Uma das características do confronto geracional nos tempos que correm é a cobardia e a desistência dos adultos. Décadas de propaganda televisiva e cinematografia mainstream dirigidas a jovens ou adolescentes tornaram muitos adultos envergonhados do seu estado, como se fossem gadjets obsoletos à espera de substituição por novos modelos. E contudo a experiência humana não se restringe a uma só das fases da vida, como sabe quem cresceu, se tornou adulto ou envelheceu sem se sentir diminuído mas antes enriquecido pelo que viveu e vive. Nada da experiência humana dispensa, por inerência, o ter sido jovem, mas muito do conhecimento e fruição do mundo depende de se ter crescido e acumulado experiências e saber. Além disso, salvo nos casos em que o nosso cérebro parou na adolescência, há experiências estéticas, com o seu capital de prazer, que implicam sermos adultos e termos acumulado anos de vivências, do mesmo modo que outras há que, tendo sido prazenteiras no seu tempo, se revelam numa fase posterior da vida insatisfatórias.

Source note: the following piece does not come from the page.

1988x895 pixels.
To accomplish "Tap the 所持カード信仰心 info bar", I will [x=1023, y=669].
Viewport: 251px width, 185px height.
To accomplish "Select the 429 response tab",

É por isso fundamental a ideia de que progredir não é igual a abdicar. A tecnologia serve para facilitar tarefas, não para iludir o entendimento e simplificar a experiência do mundo, coisas inelutável e desejavelmente complexas. Por outro lado, conquistar o interesse da juventude para determinadas manifestações artísticas não passa necessariamente por as transformar de tal modo que elas deixam de ser o que são. Além disso, não é irrazoável defender a existência de propostas artísticas que sejam por natureza excluídoras de jovens ou adolescentes, excepto se estes se derem ao trabalho de crescer, precocemente ou no tempo certo, para elas.

Defender, em suma, que se pode estar em qualquer peça de peça de teatro ou dança (ou concerto para gente atenta, para usar uma definição anterior) como num concerto de rock ou numa rave não é um ataque audaz e admirável ao velho elitismo das classes cultas ou a regras arcaicas de etiqueta; não é uma defesa da democratização e da simplificação do acesso à cultura (talvez do direito a ser-se, por fatalidade, opção ou natureza, ignorante e espectador): é sobretudo uma voluntária redução do leque das experiências estéticas possíveis, uma imposição de uma outra forma de estar, massificada, protofascista, que exclui os que desejam desfrutar colectivamente de um espectáculo em silêncio, sem perturbações alheias à performance.